| Brief |
An exact reproduction of the listing, minus the pictures, is the required output.

| Data under study |
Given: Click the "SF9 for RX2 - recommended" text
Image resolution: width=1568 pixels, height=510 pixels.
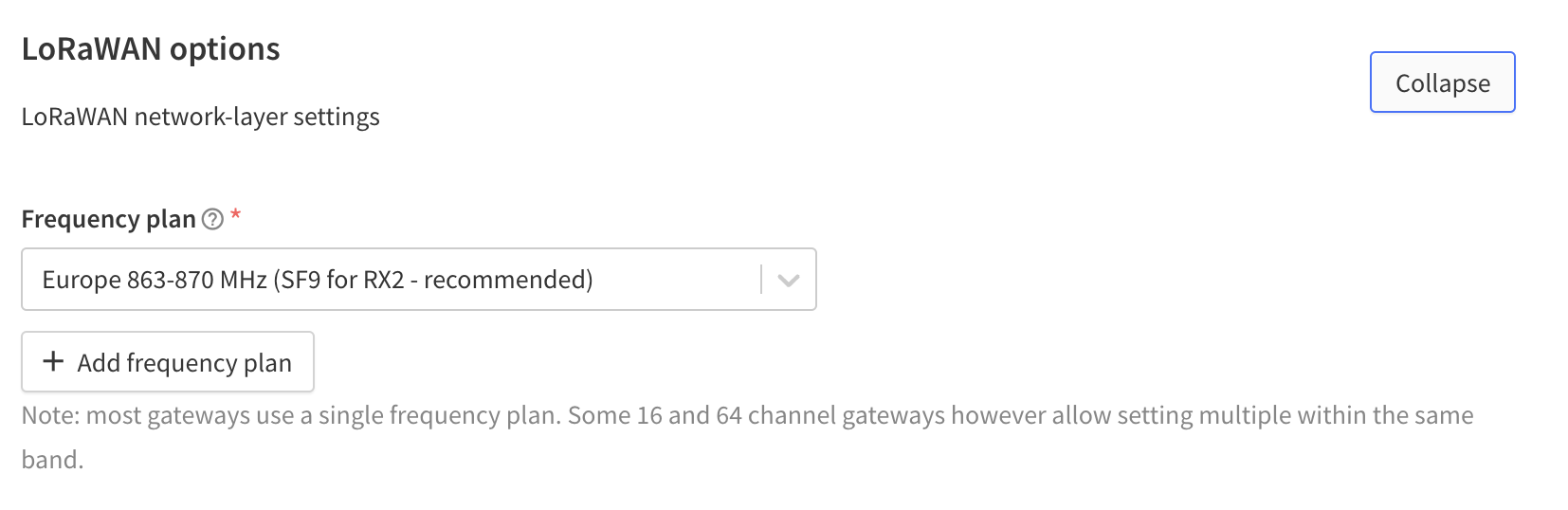Looking at the screenshot, I should tap(436, 280).
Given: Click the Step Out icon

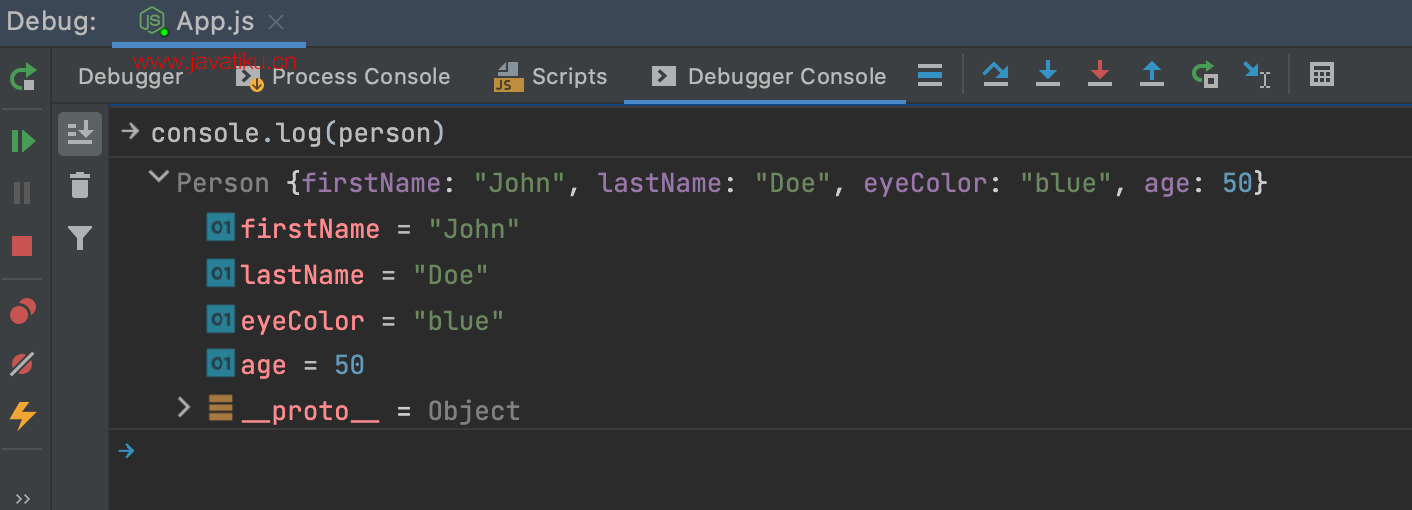Looking at the screenshot, I should click(1152, 74).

| Answer to the exercise |
Given: Click the "SF9 for RX2 - recommended" text
Image resolution: width=1568 pixels, height=510 pixels.
Looking at the screenshot, I should tap(436, 280).
Given: Click the Step Out icon

Looking at the screenshot, I should click(1152, 74).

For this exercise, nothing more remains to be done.